Now her voice was full of regret as she got up from her knees and sat on the chair’s armrest instead. And then I got my first mom-hug in roughly a decade, when she wrapped her arms around my neck and pulled my head into her chest, before she continued talking.

“Don’t blame yourself for this. If you didn’t realize, it was because Tess didn’t want you to realize. Probably to protect you.”

That startled me. As we sat there, my head leaned into my mothers breasts while she played with my hair, my mind wandered back to the months between Tess’ move and her death. I remembered how often she had encouraged me to find someone else during all those phone conversations we had. How she encouraged me to go out with the guys from work, after I had confessed how they took me to a strip club.
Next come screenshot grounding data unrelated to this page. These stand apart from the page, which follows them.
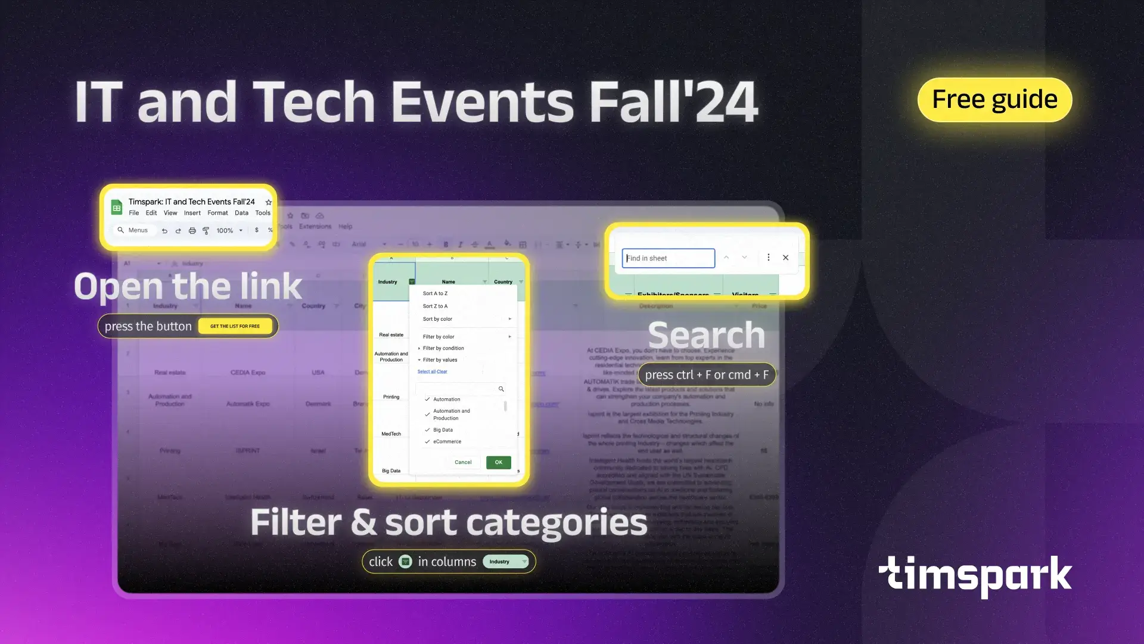Toggle the Big Data checkbox in filter list
Screen dimensions: 1144x644
(x=427, y=429)
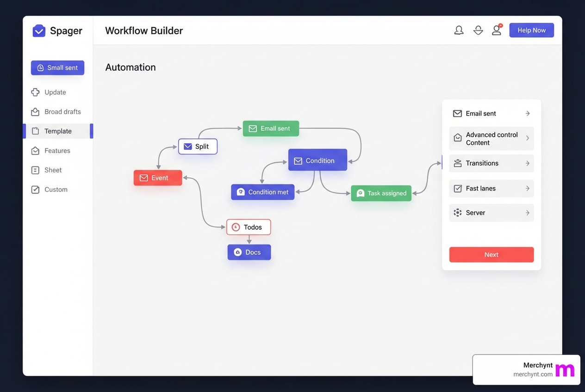This screenshot has height=392, width=585.
Task: Click the red Next button
Action: (491, 255)
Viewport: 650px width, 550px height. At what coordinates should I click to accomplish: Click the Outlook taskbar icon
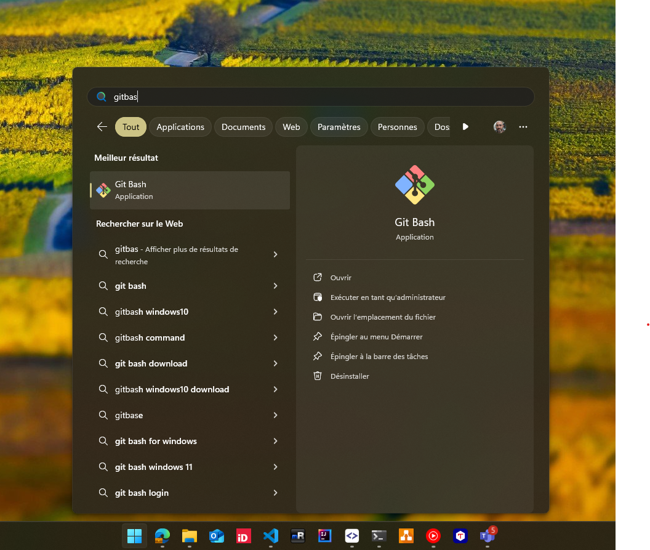[217, 536]
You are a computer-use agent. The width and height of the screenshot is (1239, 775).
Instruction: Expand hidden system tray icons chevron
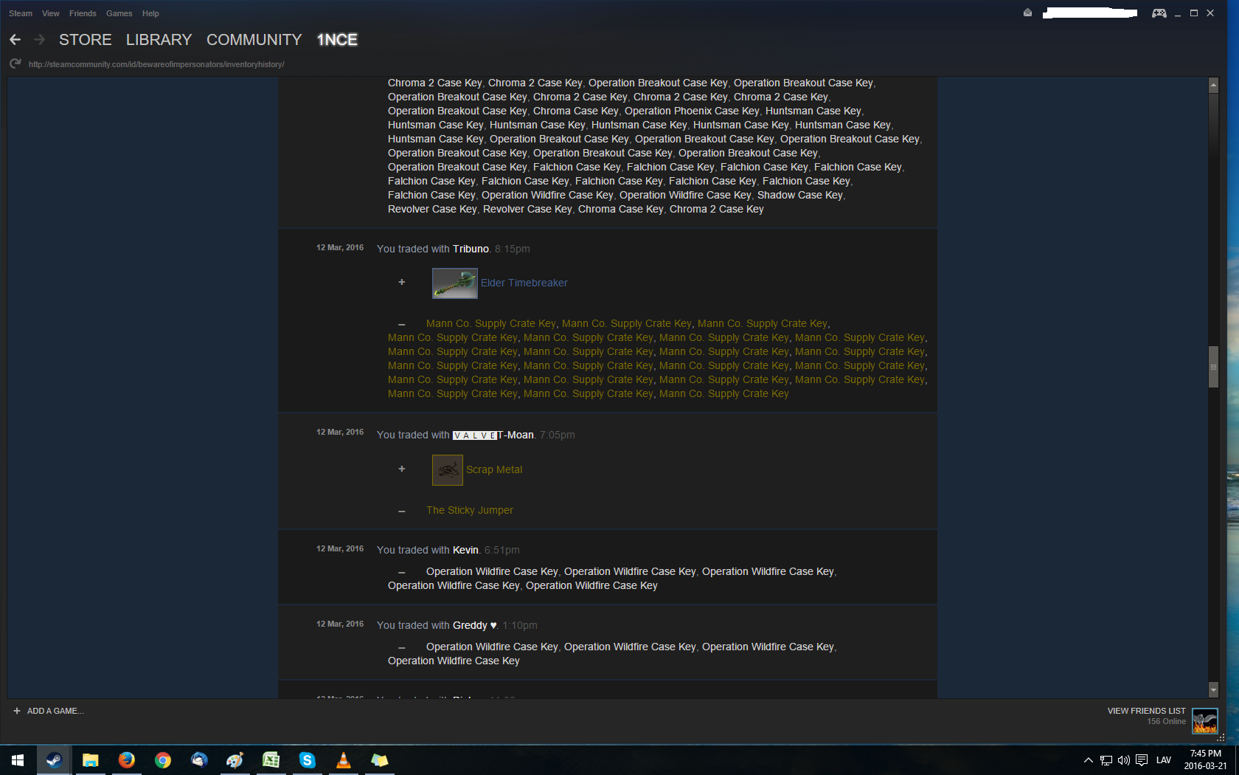[x=1088, y=760]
How she made me promise to “keep going and hang on”.

Until that very moment, I had always thought that was Tess’ way of telling me that something was going to happen, and I failed her by not understanding it. But now, after hearing Claire’s explanation for it, I might have been wrong about that. For the first time, I allowed myself to view those events from a new perspective. Maybe Claire was right. Maybe that really was Tess’ way to tell me that I had to move on. Or, maybe, that was just wishful thinking.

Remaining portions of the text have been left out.